# Tarefa proposta 1
Indique se cada uma das afirmações seguintes está de acordo com o texto sobre a produção de pinhas e pinhões, respondendo sim ou não e citando as palavras exatas do texto que o decidem. (a) A produção de pinhas e pinhões caiu pelo menos 70 por cento. (b) Segundo a associação, os problemas devem-se apenas às alterações climáticas. (c) A última fábrica a fechar pertencia a um grupo espanhol e ficava em Grândola.
# Tarefa proposta 2
Segundo o texto sobre a produção de pinhas e pinhões, quem é o presidente da Associação de Agricultores de Grândola?
# Tarefa proposta 3
Troque "aquífero" por "reservatório" no trecho do texto sobre a produção de pinhas e pinhões que começa em "Outrora era uma" e acaba em "fiscalização dos furos.", e escreva esse trecho de novo.

# Excerto da página
┏━━
Outrora era uma atividade que movimentava muitos milhões. Agora, com a falta de água, o tratamento de pinhas e pinhões ameaça passar à história. As fábricas estão a fechar ao ritmo a que os furos de captação crescem sem aparente controlo.
A falta de água no denominado aquífero do Sado, uma das principais reservas subterrâneas que abastece os concelhos de Grândola e Alcácer do Sal, é responsável, nos últimos nove anos, por um decréscimo de, pelo menos, 70 por cento da produção de pinhas e pinhões. A denúncia é da Associação de Agricultores de Grândola, cujos responsáveis referem que os problemas existentes não se devem apenas às alterações climáticas e redução da pluviosidade, mas sobretudo à falta de fiscalização dos furos.
“Nos últimos oito ou nove anos a redução da produção de pinha e pinhão é de, pelo menos, 70 por cento. Se quisermos ter uma dimensão da crise neste setor, temos de ver quantas fábricas ligadas a esta atividade têm fechado. A última foi a de um grupo espanhol, que estava em Pegões. Assim que viram o caminho que este negócio está a levar, venderam e foram embora”, disse ao Semmais o presidente da Associação de Agricultores de Grândola, António Rocha.
┗━━
# Material fornecido
┏━━
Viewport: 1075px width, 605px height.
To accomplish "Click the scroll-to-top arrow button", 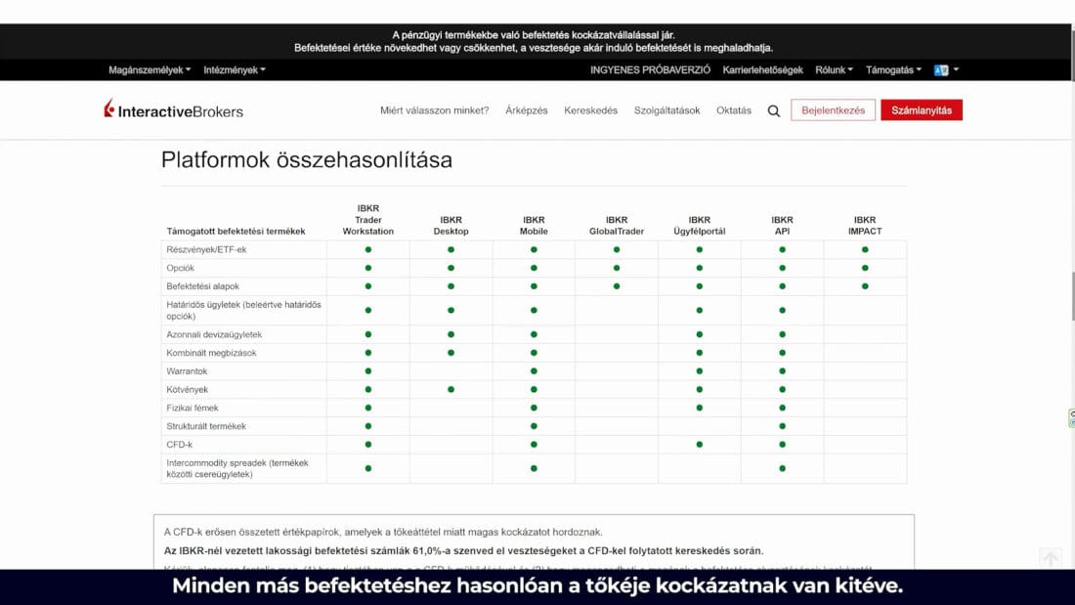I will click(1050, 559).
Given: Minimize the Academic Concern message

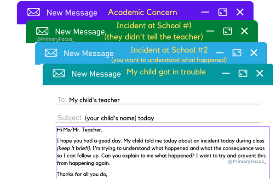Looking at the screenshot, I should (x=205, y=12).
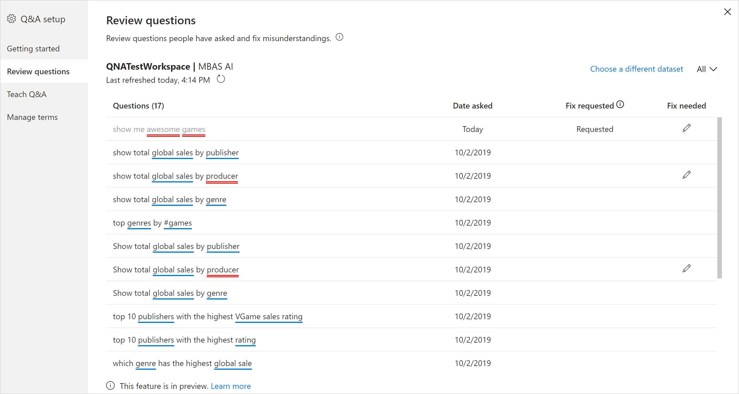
┗━━
# Resultado do exercício 1
(a) Sim: "um decréscimo de, pelo menos, 70 por cento da produção de pinhas e pinhões".
(b) Não: "os problemas existentes não se devem apenas às alterações climáticas e redução da pluviosidade, mas sobretudo à falta de fiscalização dos furos".
(c) Não: "A última foi a de um grupo espanhol, que estava em Pegões."

# Resultado do exercício 2
António Rocha.

# Resultado do exercício 3
Outrora era uma atividade que movimentava muitos milhões. Agora, com a falta de água, o tratamento de pinhas e pinhões ameaça passar à história. As fábricas estão a fechar ao ritmo a que os furos de captação crescem sem aparente controlo.
A falta de água no denominado reservatório do Sado, uma das principais reservas subterrâneas que abastece os concelhos de Grândola e Alcácer do Sal, é responsável, nos últimos nove anos, por um decréscimo de, pelo menos, 70 por cento da produção de pinhas e pinhões. A denúncia é da Associação de Agricultores de Grândola, cujos responsáveis referem que os problemas existentes não se devem apenas às alterações climáticas e redução da pluviosidade, mas sobretudo à falta de fiscalização dos furos.